Jaime

Foto:  Jaime Zanatta/GBC

Da redação | O Ministério Público Estadual (MPE) vai abrir um inquérito civil para investigar a contaminação por cromo VI no solo e no lençol freático no bairro Niterói, em Canoas. A investigação será chefiada pelo promotor Felipe Teixeira Neto.

Na última segunda-feira (10), o promotor já se reuniu com a Secretaria Municipal de Meio Ambiente. O objetivo é identificar a extensão da poluição e o dano causado. Para isso, o MPE também pedirá auxilio à Fundação Estadual de Proteção Ambiental (Fepam).
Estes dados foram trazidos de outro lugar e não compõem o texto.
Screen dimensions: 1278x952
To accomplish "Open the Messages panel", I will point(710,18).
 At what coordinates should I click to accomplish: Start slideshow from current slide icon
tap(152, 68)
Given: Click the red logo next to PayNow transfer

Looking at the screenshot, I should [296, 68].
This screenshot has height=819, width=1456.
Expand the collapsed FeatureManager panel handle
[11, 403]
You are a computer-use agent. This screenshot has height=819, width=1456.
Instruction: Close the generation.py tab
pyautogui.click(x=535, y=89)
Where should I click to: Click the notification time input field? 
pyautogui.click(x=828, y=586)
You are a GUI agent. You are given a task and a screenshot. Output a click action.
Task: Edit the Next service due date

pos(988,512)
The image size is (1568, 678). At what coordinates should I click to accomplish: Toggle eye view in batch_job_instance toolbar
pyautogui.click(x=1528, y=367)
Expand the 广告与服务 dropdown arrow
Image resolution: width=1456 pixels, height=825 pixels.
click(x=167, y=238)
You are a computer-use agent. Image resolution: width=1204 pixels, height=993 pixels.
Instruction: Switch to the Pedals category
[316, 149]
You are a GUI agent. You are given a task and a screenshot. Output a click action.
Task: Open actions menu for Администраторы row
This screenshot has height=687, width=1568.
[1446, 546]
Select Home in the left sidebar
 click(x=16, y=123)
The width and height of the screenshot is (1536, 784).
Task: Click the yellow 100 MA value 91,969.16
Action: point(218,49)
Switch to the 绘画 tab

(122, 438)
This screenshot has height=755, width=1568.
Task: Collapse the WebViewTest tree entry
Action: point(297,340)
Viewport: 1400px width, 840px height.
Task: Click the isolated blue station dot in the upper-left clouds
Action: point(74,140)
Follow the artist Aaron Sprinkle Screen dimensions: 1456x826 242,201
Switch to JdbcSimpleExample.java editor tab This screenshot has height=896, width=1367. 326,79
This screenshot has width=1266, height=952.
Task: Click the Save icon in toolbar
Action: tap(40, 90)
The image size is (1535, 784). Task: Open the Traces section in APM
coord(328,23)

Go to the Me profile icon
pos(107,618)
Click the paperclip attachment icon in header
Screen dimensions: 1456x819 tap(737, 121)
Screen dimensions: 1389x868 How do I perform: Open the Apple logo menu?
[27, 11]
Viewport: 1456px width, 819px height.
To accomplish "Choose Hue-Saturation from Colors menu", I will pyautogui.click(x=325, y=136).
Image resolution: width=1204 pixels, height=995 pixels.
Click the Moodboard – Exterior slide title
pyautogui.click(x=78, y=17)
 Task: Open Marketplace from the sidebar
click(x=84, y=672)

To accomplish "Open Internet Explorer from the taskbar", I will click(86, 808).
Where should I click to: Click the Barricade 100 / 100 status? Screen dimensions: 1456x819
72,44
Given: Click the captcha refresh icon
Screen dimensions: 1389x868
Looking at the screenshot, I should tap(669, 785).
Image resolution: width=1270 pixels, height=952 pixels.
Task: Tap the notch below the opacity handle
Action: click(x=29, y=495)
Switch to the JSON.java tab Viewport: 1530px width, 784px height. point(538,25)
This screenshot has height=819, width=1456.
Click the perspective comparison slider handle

Até que fiquem prontos os estudos que mostrarão a extensão e há quanto tempo ocorre a contaminação, o processo é orientado pela Secretaria Municipal de Meio Ambiente (SMMA) de Canoas. Na semana passada, a prefeitura emitiu uma nota de alerta, afirmando que “o lençol freático e o solo de parte da comunidade estão severamente contaminados”. Quando em alta concentração na água, o cromo VI é cancerígeno.

A gravidade vai depender da quantidade e do tipo de contaminante que atingiu o solo e o lençol freático, assim como sua extensão e profundidade. A empresa suspeita de contaminação, não revelada pela prefeitura, pagará todos os custos dos estudos que identificarão o problema e, após, os trabalhos futuros que irão remediar a área poluída.

A partir da identificação do dimensão da poluição, a supervisão ficará a cargo da Fepam, que será o órgão fiscalizador da descontaminação da área.

Duas empresas trabalham na área

As duas empresas de cromagem localizadas na área em que houve contaminação com cromo no bairro Niterói negam responsabilidade pela poluição. Elas afirmam não ter relação com o fato e seguem em funcionamento.

Uma delas, admite que está fazendo estudos ambientais a pedido da prefeitura de Canoas e que atenderá aos pedidos da Secretaria do Meio Ambiente. Em nota, nega que esteja em funcionamento fora das normas que regulam o setor e avisa que está devidamente licenciada junto aos órgãos públicos.

Já a segunda empresa afirmou que não recebeu notificação alguma da prefeitura e que executa a cromagem em piso superior, em um tanque de contenção, resguardando a possibilidade de um acidente por não haver contato com o solo.

Orientações para a população

É importante que fique claro que a contaminação atinge apenas a água subterrânea, ou seja, a água de poços artesianos. A água encanada, da Corsan, não apresenta contaminação e está apta para consumo. O metal também não contamina pelo contato com o ar, tendo que haver a ingestão ou contato cumulativo para causar danos severos à saúde.

Por esse motivo, a Prefeitura de Canoas faz as seguintes orientações para os moradores da área delimitada para precaução, da BR-116 até a rua Fernando Ferrari, nas ruas Júlio de Castilhos, Garibaldi, Minas Gerais e Alegrete: Não utilizar água subterrânea no local, como de poços artesianos; utilizar somente água do sistema de distribuição da Corsan para consumo, que está apta; não cultivar vegetais e árvores frutíferas na área; não executar qualquer tipo de obra ou escavação na área sem autorização do órgão ambiental; não permitir que animais consumam a vegetação localizada nessa área.